Center for Data-Intensive Biomedicine and Biotechnology, Skolkovo Institute of Science and Technology, 143025 Skolkovo, Russia.
National Center for Biotechnology Information, National Library of Medicine, Bethesda, MD 20894.
Proc Natl Acad Sci U S A. 2018 Jun 5;115(23):E5307-E5316. doi: 10.1073/pnas.1803440115. Epub 2018 May 21.
The CRISPR-Cas systems of bacterial and archaeal adaptive immunity consist of direct repeat arrays separated by unique spacers and multiple CRISPR-associated () genes encoding proteins that mediate all stages of the CRISPR response. In addition to the relatively small set of core genes that are typically present in all CRISPR-Cas systems of a given (sub)type and are essential for the defense function, numerous genes occur in CRISPR- loci only sporadically. Some of these have been shown to perform various ancillary roles in CRISPR response, but the functional relevance of most remains unknown. We developed a computational strategy for systematically detecting genes that are likely to be functionally linked to CRISPR-Cas. The approach is based on a "CRISPRicity" metric that measures the strength of CRISPR association for all protein-coding genes from sequenced bacterial and archaeal genomes. Uncharacterized genes with CRISPRicity values comparable to those of genes are considered candidate CRISPR-linked genes. We describe additional criteria to predict functionally relevance for genes in the candidate set and identify 79 genes as strong candidates for functional association with CRISPR-Cas systems. A substantial majority of these CRISPR-linked genes reside in type III CRISPR- loci, which implies exceptional functional versatility of type III systems. Numerous candidate CRISPR-linked genes encode integral membrane proteins suggestive of tight membrane association of CRISPR-Cas systems, whereas many others encode proteins implicated in various signal transduction pathways. These predictions provide ample material for improving annotation of CRISPR- loci and experimental characterization of previously unsuspected aspects of CRISPR-Cas system functionality.

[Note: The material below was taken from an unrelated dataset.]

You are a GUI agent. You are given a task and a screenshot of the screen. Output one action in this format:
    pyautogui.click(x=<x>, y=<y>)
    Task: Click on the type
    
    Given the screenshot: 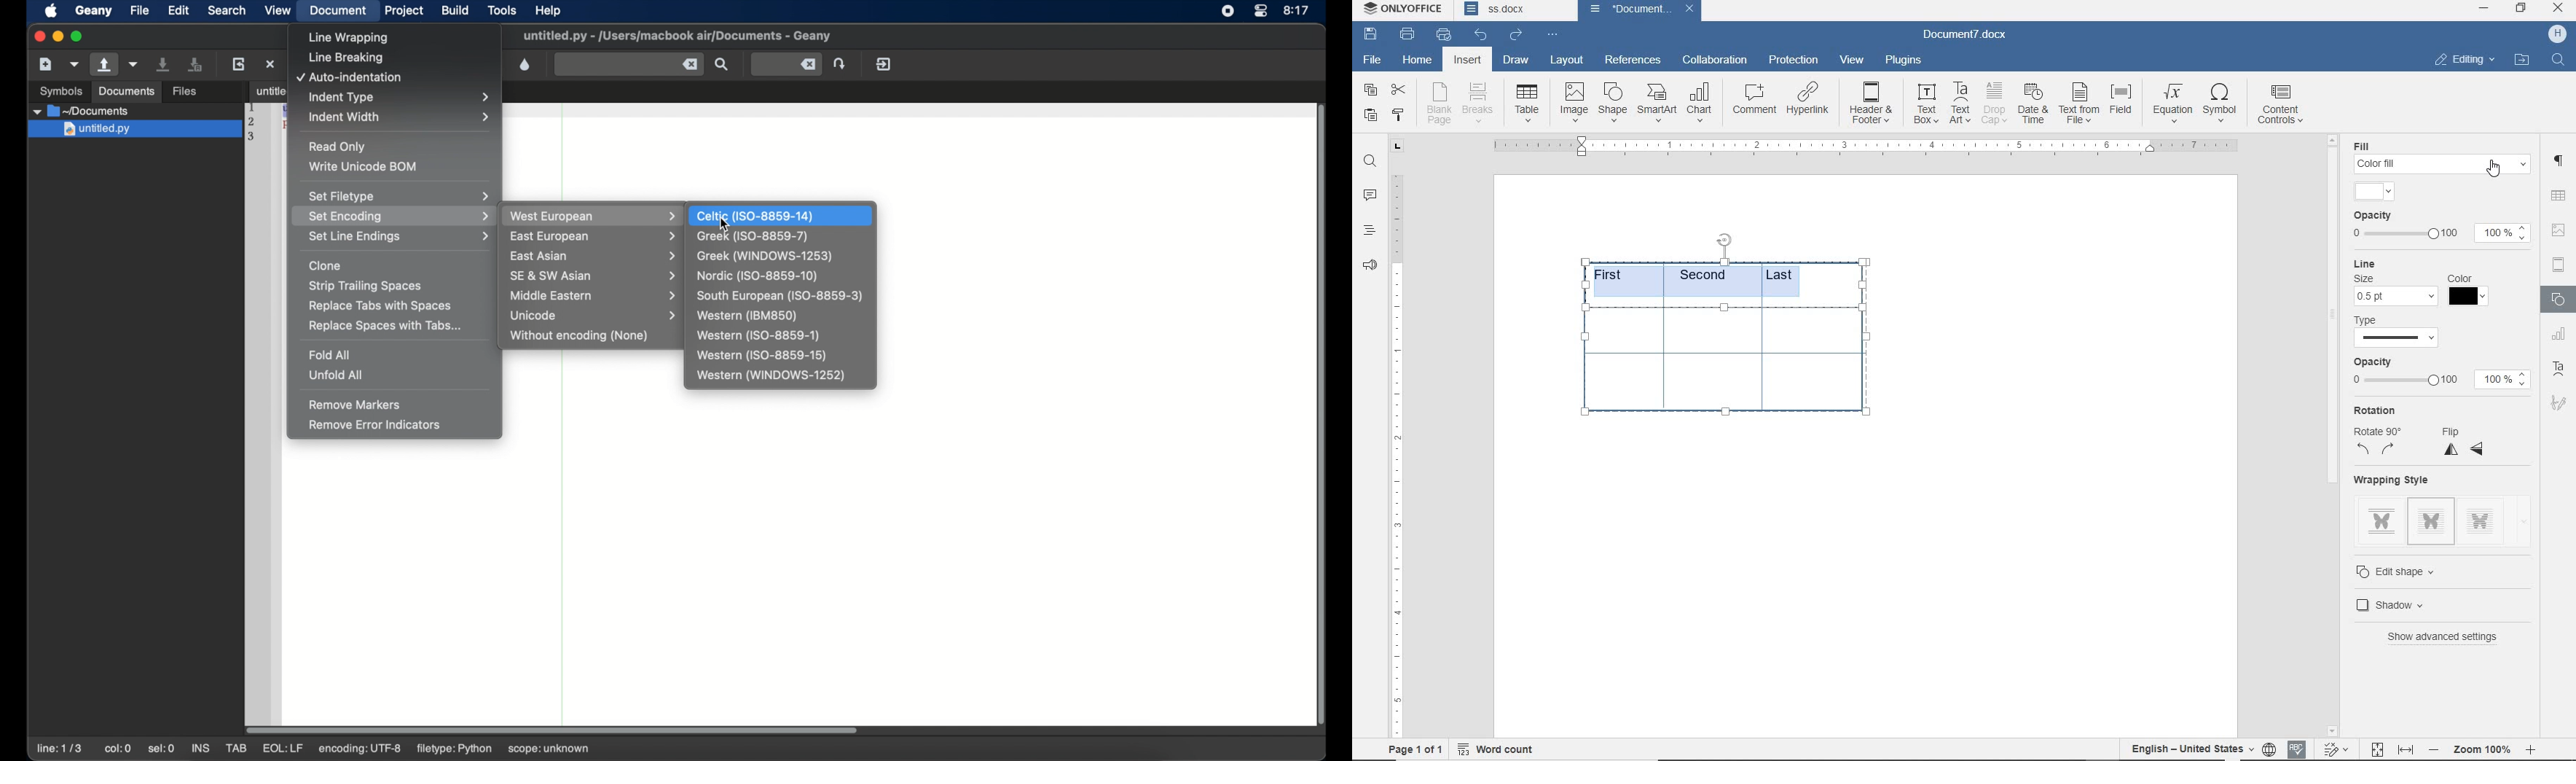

CRISPR-Cas 系统是细菌和古菌适应性免疫系统的一部分,由直接重复序列组成,序列之间由独特的间隔区隔开,还有多个 CRISPR 相关(CRISPR-associated,Cas)基因,这些基因编码的蛋白参与 CRISPR 反应的各个阶段。除了在特定(亚)型的所有 CRISPR-Cas 系统中通常存在的相对较小的核心 Cas 基因集,这些基因对于防御功能是必不可少的之外,CRISPR 基因座中还会偶尔出现许多其他基因。其中一些基因已被证明在 CRISPR 反应中具有各种辅助作用,但大多数基因的功能相关性仍然未知。我们开发了一种用于系统检测可能与 CRISPR-Cas 功能相关的基因的计算策略。该方法基于“CRISPRicity”度量,该度量可衡量来自已测序细菌和古菌基因组的所有编码蛋白基因与 CRISPR 的关联强度。CRISPRicity 值与 Cas 基因相当的未鉴定基因被认为是候选 CRISPR 相关基因。我们还描述了用于预测候选基因集功能相关性的其他标准,并确定了 79 个基因作为与 CRISPR-Cas 系统功能关联的强候选基因。这些 CRISPR 相关基因的绝大多数位于 III 型 CRISPR 基因座中,这意味着 III 型系统具有特殊的功能多样性。许多候选 CRISPR 相关基因编码整合膜蛋白,提示 CRISPR-Cas 系统与膜紧密相关,而许多其他基因编码与各种信号转导途径相关的蛋白。这些预测为改进 CRISPR 基因座的注释和对以前未被怀疑的 CRISPR-Cas 系统功能方面进行实验表征提供了丰富的材料。